Healthcare consultant Dan Addyson describes the population health approach as healthcare stakeholders attempting to “create better care management solutions that focus less on processing care at point of service and instead keep communities continually healthy and minimize risk before health issues become problematic.”
This is why understanding the population your clinic serves is one of the first steps toward value-based care.
With the right data sources, clinics can better understand patient history, social determinants of health (SDOH) and the health needs of the community as a whole. John Glaser and Dr. Tanuj Gupta at H&HN describe what this can look like. In short, it means consolidating data from SDOH when available, electronic health records, population health management systems, social service resources and community agencies.
It’s not a simple approach, but it’s certainly a worthwhile one.
2. Shoring Up Revenue Cycles
Vera Gruessner at RevCycle Intelligence draws a direct connection between understanding the population your clinic serves and the efficiency of your revenue cycle management. This connection, she says, creates “opportunities to avoid losing revenue in the midst of a value-based care reimbursement model.”
“... Essentially, healthcare providers and hospital revenue cycle managers will need to completely change their methods of assessing the financial health of their establishment.
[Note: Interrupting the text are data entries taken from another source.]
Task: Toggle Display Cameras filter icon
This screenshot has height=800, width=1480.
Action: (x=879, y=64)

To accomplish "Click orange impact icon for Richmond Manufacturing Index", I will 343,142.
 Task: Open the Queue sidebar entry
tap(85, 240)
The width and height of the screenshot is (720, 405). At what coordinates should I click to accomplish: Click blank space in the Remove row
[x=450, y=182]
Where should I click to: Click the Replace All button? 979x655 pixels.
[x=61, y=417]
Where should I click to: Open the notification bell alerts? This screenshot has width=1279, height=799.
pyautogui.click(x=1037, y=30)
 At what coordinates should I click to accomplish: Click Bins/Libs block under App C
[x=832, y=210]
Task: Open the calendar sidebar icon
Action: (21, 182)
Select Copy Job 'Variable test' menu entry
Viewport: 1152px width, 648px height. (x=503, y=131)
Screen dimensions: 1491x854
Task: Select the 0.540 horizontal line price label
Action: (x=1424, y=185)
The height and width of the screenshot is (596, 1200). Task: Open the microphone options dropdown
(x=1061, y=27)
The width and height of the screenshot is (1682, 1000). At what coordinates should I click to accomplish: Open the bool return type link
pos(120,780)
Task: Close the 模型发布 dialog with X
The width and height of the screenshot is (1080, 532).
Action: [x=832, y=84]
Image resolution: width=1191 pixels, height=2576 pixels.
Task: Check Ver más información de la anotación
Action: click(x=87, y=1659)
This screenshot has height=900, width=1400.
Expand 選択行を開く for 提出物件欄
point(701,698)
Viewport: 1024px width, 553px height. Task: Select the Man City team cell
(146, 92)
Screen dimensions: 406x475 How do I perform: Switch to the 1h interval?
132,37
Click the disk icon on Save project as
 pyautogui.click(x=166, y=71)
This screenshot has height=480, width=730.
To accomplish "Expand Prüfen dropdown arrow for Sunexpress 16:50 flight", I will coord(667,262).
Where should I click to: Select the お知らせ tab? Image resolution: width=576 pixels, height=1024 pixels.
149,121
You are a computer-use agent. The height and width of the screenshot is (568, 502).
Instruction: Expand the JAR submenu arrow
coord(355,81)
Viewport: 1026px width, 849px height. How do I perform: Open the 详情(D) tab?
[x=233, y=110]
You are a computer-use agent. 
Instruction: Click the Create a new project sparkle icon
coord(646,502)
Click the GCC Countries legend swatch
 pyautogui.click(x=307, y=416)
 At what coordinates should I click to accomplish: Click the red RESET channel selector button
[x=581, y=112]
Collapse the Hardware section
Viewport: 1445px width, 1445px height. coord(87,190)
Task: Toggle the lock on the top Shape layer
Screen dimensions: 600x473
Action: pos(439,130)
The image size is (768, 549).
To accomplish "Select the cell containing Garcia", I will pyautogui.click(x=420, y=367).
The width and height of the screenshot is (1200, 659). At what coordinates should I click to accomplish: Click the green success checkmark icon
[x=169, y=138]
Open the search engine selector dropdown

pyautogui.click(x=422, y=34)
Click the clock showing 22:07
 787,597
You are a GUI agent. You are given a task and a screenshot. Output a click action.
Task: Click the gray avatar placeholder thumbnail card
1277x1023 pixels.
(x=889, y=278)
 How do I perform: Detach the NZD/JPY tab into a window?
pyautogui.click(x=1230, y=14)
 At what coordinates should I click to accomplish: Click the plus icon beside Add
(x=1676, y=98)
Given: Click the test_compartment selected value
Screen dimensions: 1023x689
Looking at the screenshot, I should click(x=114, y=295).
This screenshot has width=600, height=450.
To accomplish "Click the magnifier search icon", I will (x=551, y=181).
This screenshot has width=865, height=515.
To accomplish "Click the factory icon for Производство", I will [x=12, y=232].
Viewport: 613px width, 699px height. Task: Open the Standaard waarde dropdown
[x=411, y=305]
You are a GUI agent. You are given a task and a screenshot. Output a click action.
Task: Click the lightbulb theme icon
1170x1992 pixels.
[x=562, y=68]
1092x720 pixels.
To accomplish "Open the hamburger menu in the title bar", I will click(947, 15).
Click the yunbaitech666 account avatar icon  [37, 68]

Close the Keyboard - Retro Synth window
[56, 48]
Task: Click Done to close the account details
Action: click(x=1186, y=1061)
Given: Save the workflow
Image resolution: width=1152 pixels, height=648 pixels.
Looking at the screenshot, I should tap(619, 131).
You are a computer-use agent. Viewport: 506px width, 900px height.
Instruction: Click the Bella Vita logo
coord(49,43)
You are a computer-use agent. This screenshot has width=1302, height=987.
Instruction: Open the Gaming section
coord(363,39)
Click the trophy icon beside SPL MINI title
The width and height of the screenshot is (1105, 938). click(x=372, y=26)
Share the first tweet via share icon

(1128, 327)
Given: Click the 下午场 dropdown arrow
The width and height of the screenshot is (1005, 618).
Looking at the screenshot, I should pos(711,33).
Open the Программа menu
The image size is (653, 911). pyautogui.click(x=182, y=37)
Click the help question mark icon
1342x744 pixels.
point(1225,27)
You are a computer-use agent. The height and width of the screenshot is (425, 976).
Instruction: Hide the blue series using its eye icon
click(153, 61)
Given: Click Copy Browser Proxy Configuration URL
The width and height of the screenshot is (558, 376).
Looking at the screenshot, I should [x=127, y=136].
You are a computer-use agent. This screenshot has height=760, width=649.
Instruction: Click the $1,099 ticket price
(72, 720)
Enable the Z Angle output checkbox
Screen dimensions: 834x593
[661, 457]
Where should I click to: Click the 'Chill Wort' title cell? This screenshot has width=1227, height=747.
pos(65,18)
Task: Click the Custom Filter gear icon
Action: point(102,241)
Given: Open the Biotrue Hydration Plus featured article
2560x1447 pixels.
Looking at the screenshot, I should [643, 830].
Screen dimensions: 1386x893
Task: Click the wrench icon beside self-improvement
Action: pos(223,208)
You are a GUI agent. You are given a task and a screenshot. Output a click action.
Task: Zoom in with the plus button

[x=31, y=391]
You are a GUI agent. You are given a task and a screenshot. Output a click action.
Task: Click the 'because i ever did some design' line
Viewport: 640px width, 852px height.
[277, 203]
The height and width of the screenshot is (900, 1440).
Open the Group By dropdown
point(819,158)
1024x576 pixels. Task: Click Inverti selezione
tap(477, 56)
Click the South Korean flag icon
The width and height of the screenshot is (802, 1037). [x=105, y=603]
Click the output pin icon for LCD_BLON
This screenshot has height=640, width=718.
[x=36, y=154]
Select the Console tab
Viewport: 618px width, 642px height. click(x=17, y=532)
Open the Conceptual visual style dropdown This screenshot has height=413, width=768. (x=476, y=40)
They will need to adopt a new viewpoint in order to see the revenue cycle from the value-based care approach instead of the fee-for-service payment system.”
Data analytics can create that new viewpoint by showing, for example, how actions the clinical and operational teams take directly impact bottom-line profitability.
“That means receiving additional visibility into measures that matter and confirming which day-to-day working measurements will help signal the impact of frontline care on revenues,” George Dealy, VP of healthcare applications at Dimensional Insight, tells Gruessner. “The most important element is receiving direction from leadership that gets everyone on the same page.”
3. Laying the Groundwork for Personalized Care
If one of the goals of value-based care is to standardize best practices (and improve efficiency for the clinic in the process), data insights bring better information to simultaneously standardize and personalize the decision-making process.
A “system of insights” will let healthcare organizations see complicated, disparate data in a clearer light, Bill Siwicki writes at Healthcare IT News. In other words, true value-based care would be impossible without the data analytics to support it.
Not only that, but Siwicki points out that good data analytics in light of value-based care also requires a system that brings EHR, financial and external data all together. By bringing this data together, clinics can provide more personalized care to different segments of the population they are serving.
The bottom line? Both clinical and financial data are indispensable as clinics begin to build value-based care systems.
“What providers absolutely must have are really powerful analytics that are able to take clinical and outcomes data, a lot of which resides in clinical systems, and combine it with financial data to accurately measure where we improve quality based on outcomes results,” says Deanna Kasim, research director of payer health IT at IDC Health Insights.
Putting analytics in place can help clinics understand their patients, provide optimal and personalized care options and make their practice more efficient in the process.
The Takeaway: Data as the Foundation of Modern Medical Clinics
True value-based care would be impossible without data analytics. “As we move closer toward value-based care, analytics become even more important, along with the ability to bring in clinical information to support the revenue cycle,” says Kellye Sherbet of Aprima Medical Software. The result benefits the medical clinic as much as it does the patient.
With data analytics in place for medical clinics, value-based care is not out of reach. This post has highlighted why data serves as the foundation of future medical clinics. Now, it’s a matter of how.